Denizens of the political world irked both parties, however. Five percent of Republicans and 8 percent of Democrats said the members of Congress had good ethics and honesty. Car salesmen, incidentally, did better overall, trusted by 9 percent of the GOP and the same 8 percent of the Democrats. Moving right along, a mere 4 percent of Republicans and 11 percent of the Democrats said the same about lobbyists.

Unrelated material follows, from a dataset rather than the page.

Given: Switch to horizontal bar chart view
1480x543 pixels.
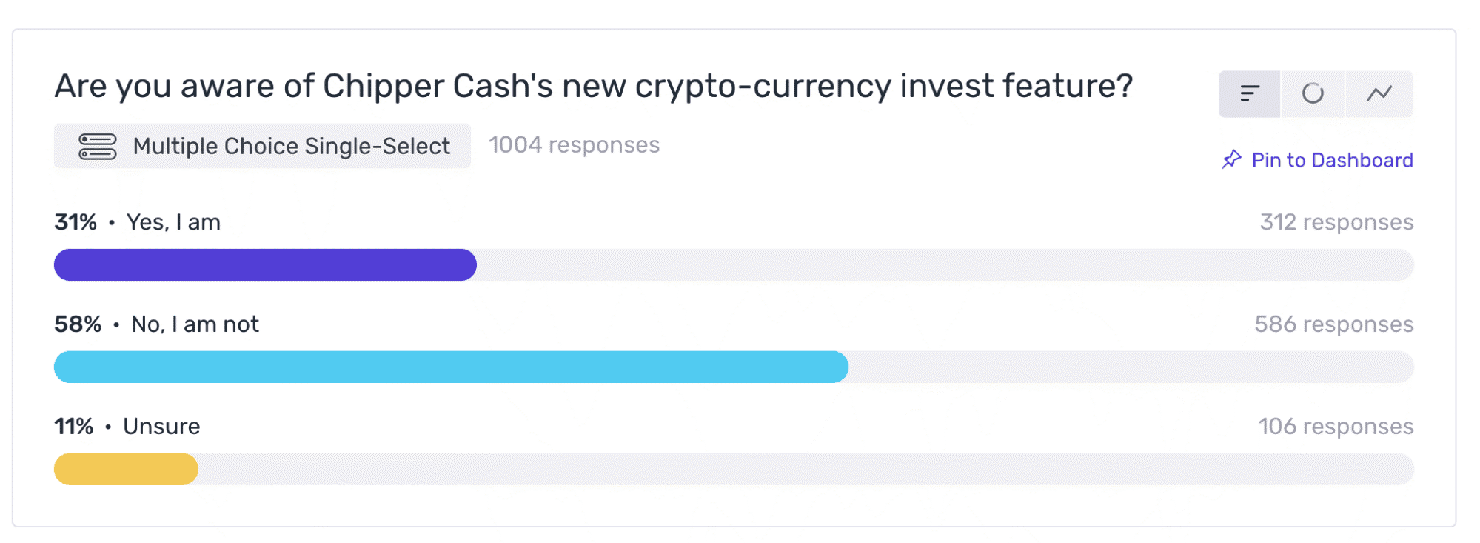Looking at the screenshot, I should [1249, 94].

Gallup analyst Jeffrey Jones says such ratings are influenced by stereotypes and real-world experience. “A third important source are news stories, particularly scandals, involving certain professions,” he notes. Yes, well. Journalists did not do well in this survey. Fifteen percent of the Republicans and 25 percent of the Democrats said TV and print media were ethical and honest.

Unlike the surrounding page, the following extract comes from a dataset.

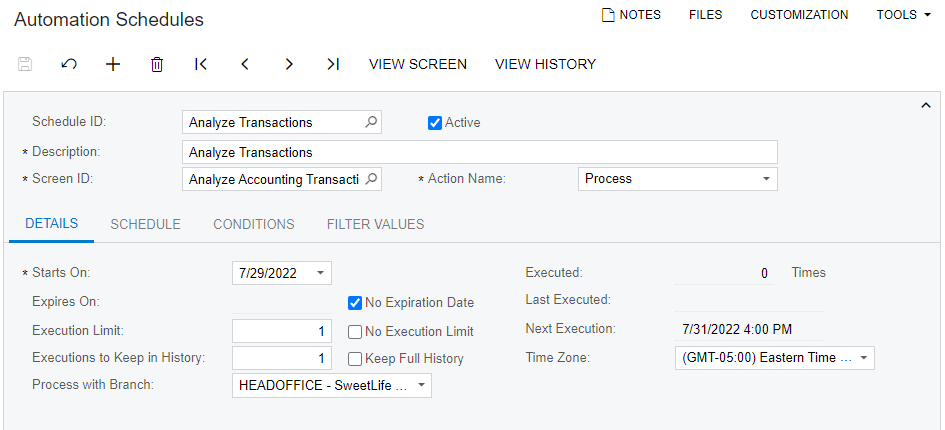
Task: Go to the next record
Action: point(289,64)
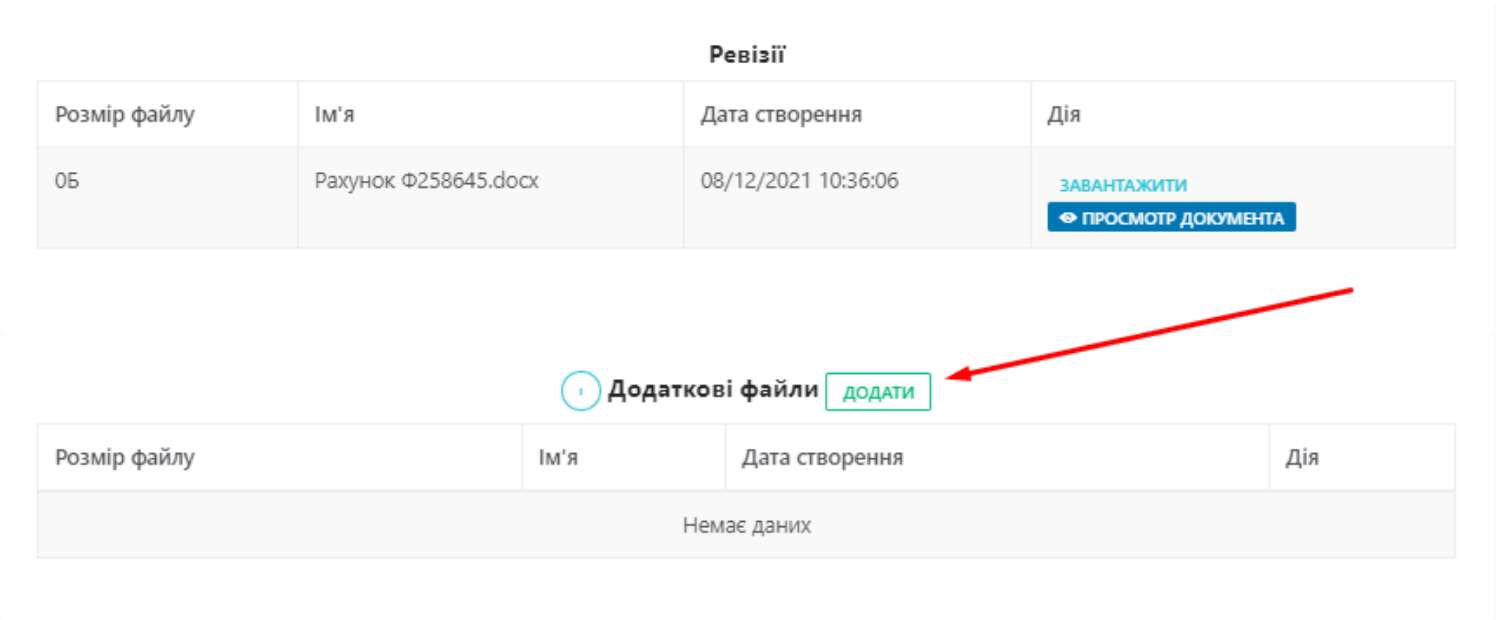Click Дата створення header in additional files table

“Americans’ political and ideological beliefs also appear to color their opinions,” Mr. Jones says. “Certainly Republicans’ tendency to be more religious is a key factor in their more positive ratings of clergy, and Democrats’ generally higher trust in the news media is a factor in their ratings of news reporters.”


“The American people do not want to be nannied,” declares a Reason Rupe poll. And here are their numbers: 76 percent oppose federal, state or local governmental bans on energy drinks, 71 percent oppose bans on foods with trans-fats. Two-thirds are annoyed with bans on violent video games and online poker while six out of 10 say use of e-cigarettes in public places should not be on the banned list, either.

“The one item Reason-Rupe asked about that the public wants to ban is printing 3D guns. Six in 10 Americans think printing working 3D guns should be prohibited, while 30 percent say it should be allowed,” the pollsters say.


74 percent of Americans believe in God; 87 percent of Republicans and 72 percent of Democrats agree.

72 percent overall believe in miracles; 83 percent of Republicans and 72 percent of Democrats agree.

68 percent overall believe in heaven; 80 percent of Republicans and 66 percent of Democrats agree.

68 percent overall say Jesus is God, or the son of God; 83 percent of Republicans and 64 percent of Democrats agree.

68 percent overall believe in angels; 77 percent of Republicans and 66 percent of Democrats agree.

65 percent overall believe in the resurrection of Jesus Christ; 80 percent of Republicans and 60 percent of Democrats agree.

57 percent overall believe in the virgin birth; 72 percent of Republicans and 52 percent of Democrats agree.